J.W.: Your National Geographic television programs are good because they show nature, and people might look at that and say, I’d like to do that. I think the Boy Scouts were always good. But I don’t think they do a lot in the outdoors in the big cities. Central Park in New York City is amazing. And the New York Times has done some really good stuff trying to get the little local lots to turn them into natural areas. Just a little vacant lot can become a place where kids can see what trees are. I bet they can’t even name two different kinds of trees.

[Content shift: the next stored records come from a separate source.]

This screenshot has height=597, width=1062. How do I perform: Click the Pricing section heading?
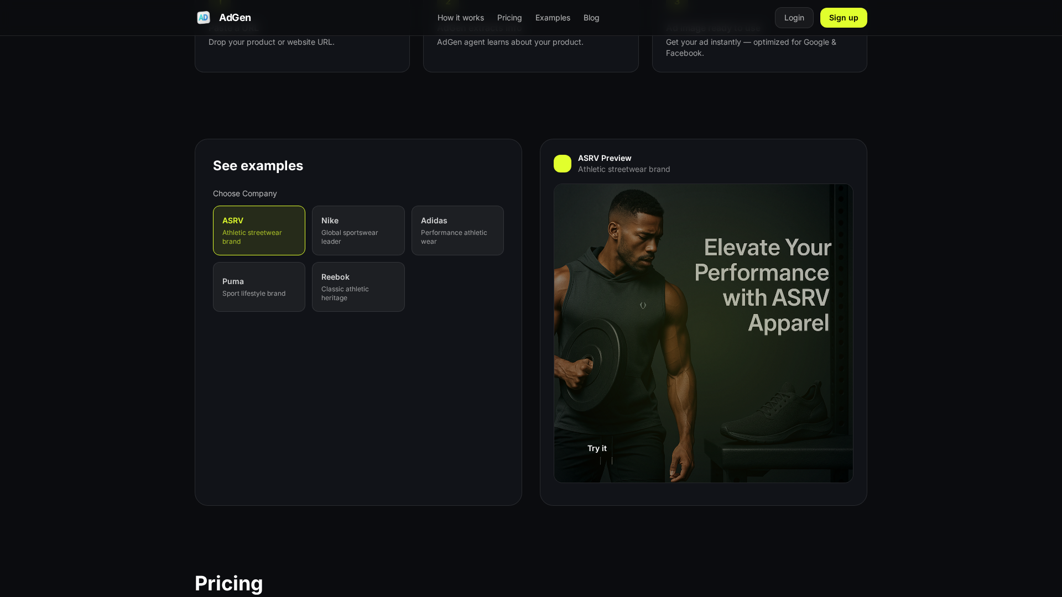tap(228, 583)
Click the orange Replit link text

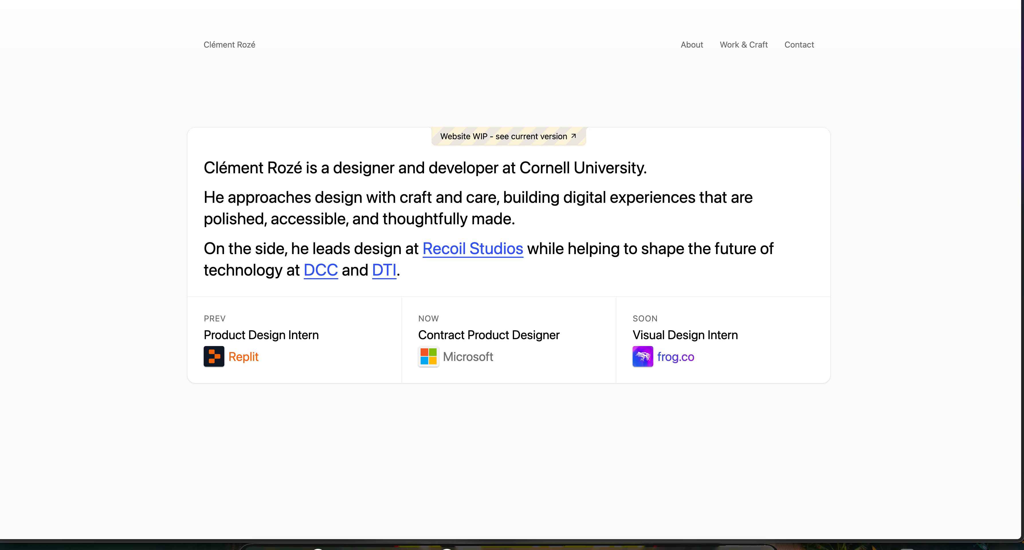(244, 356)
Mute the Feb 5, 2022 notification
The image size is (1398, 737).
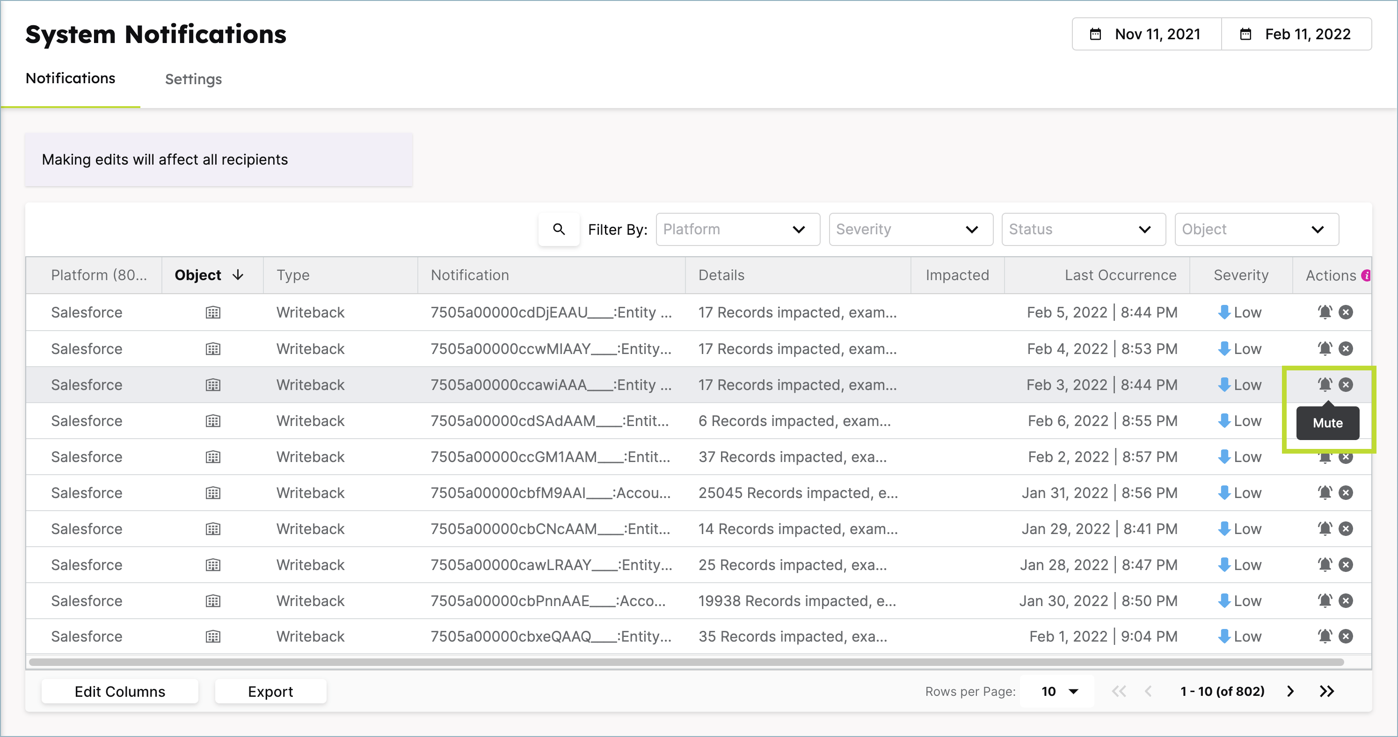(x=1325, y=312)
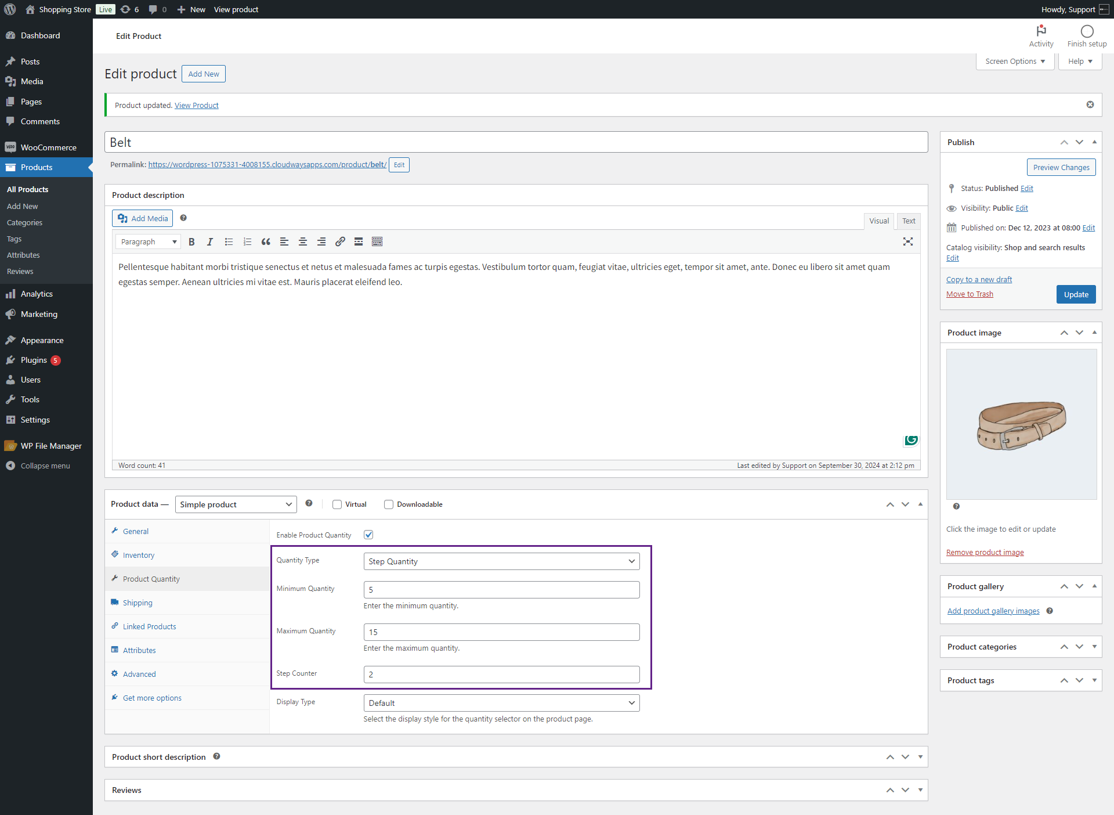Dismiss the Product updated notice
This screenshot has width=1114, height=815.
[1090, 104]
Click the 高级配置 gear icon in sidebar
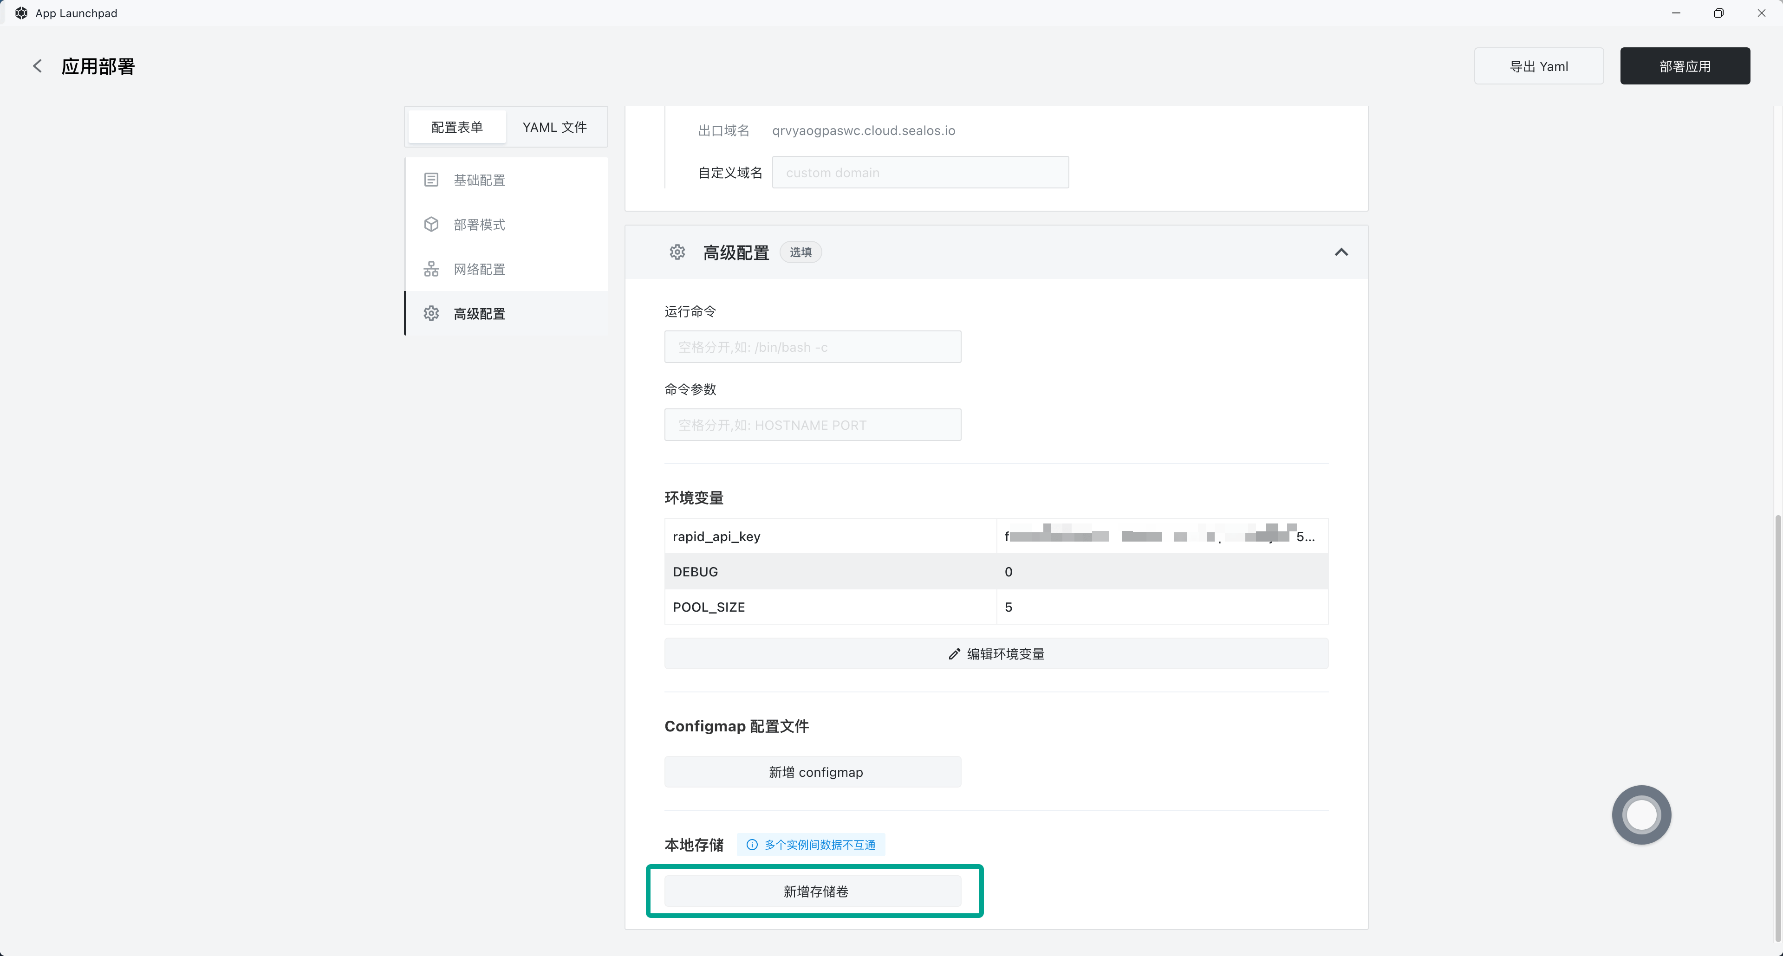This screenshot has height=956, width=1783. tap(431, 313)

In the past, that was our life. That was what we did. You just don’t want to lose that. I think if you can bring some nature into the city, fine, but if you can’t, you’re going to have to get the kids out. There are a lot of outdoor programs that get people out. And then educating them through magazines and stuff like that. Ed Viesturs, who has climbed all the 8,000-meter peaks, was motivated by reading a couple books as a kid. So books and magazines, we gotta educate them.

I’m leaving it to you, Mary Anne. You have to educate the bastards. You wonder how are we going to save the planet, right?

Who reached the top of Mount Everest?

Sir Edmund Percival Hillary KG ONZ KBE (20 July 1919 – 11 January 2008) was a New Zealand mountaineer, explorer, and philanthropist. On 29 May 1953, Hillary and Sherpa mountaineer Tenzing Norgay became the first climbers confirmed to have reached the summit of Mount Everest.

Who was the first person to attempt Mount Everest?

Who was the first person tried to climb Mount Everest? The first summit attempt was made by Mallory and Irvine as they set off from the North Col (C-4) in 1924. From the west the North Col was reached for the first time in 1938 when Everest expedition was undertaken by British mountaineering explorer Bill Tilman.

Who was the first American team to summit Mount Everest?

In 1963, Jim Whittaker became the first American to reach the 29,029-foot summit of Mount Everest. The renowned mountain climber also helped launch the outdoor equipment company REI into the multibillion-dollar business it is today.

Who was the second person to climb Mount Everest?

First to summit a certain number of times.